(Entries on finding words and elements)
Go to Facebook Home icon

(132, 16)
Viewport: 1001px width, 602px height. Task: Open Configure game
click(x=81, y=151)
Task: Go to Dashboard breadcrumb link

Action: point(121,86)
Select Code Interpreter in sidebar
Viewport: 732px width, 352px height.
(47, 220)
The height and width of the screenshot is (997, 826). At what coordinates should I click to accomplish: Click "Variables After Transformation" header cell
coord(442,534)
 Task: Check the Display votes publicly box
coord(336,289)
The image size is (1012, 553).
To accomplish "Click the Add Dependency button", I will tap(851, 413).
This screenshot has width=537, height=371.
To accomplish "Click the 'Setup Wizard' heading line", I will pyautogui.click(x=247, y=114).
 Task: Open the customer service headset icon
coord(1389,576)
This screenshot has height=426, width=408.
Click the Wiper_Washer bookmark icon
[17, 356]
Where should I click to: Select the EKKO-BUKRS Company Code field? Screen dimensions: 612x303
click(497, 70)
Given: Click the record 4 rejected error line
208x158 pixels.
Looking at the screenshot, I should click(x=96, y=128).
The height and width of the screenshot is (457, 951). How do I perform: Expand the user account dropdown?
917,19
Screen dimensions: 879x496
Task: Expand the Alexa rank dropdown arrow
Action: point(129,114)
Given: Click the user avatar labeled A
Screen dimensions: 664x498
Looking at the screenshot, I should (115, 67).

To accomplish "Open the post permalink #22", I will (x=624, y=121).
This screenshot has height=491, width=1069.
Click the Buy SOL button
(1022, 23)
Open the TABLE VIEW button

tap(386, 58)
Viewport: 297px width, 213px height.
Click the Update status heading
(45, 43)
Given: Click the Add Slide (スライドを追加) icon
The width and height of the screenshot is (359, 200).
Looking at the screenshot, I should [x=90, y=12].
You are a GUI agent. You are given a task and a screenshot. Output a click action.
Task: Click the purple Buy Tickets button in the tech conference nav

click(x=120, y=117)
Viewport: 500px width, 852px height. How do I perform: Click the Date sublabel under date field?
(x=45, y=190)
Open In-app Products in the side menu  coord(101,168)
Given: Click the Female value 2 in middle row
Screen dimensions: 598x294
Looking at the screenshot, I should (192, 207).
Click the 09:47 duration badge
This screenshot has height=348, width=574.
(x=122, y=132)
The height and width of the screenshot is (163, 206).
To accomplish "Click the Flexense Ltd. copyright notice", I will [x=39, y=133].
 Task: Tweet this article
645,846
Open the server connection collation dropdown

WHAT TO WORK ON: Reproduce the records word for word, from their first line down through the line that contains "coord(442,534)". Include that final line as well.

WRITTEN RESPONSE:
Go to Facebook Home icon

(132, 16)
Viewport: 1001px width, 602px height. Task: Open Configure game
click(x=81, y=151)
Task: Go to Dashboard breadcrumb link

Action: point(121,86)
Select Code Interpreter in sidebar
Viewport: 732px width, 352px height.
(47, 220)
The height and width of the screenshot is (997, 826). At what coordinates should I click to accomplish: Click "Variables After Transformation" header cell
coord(442,534)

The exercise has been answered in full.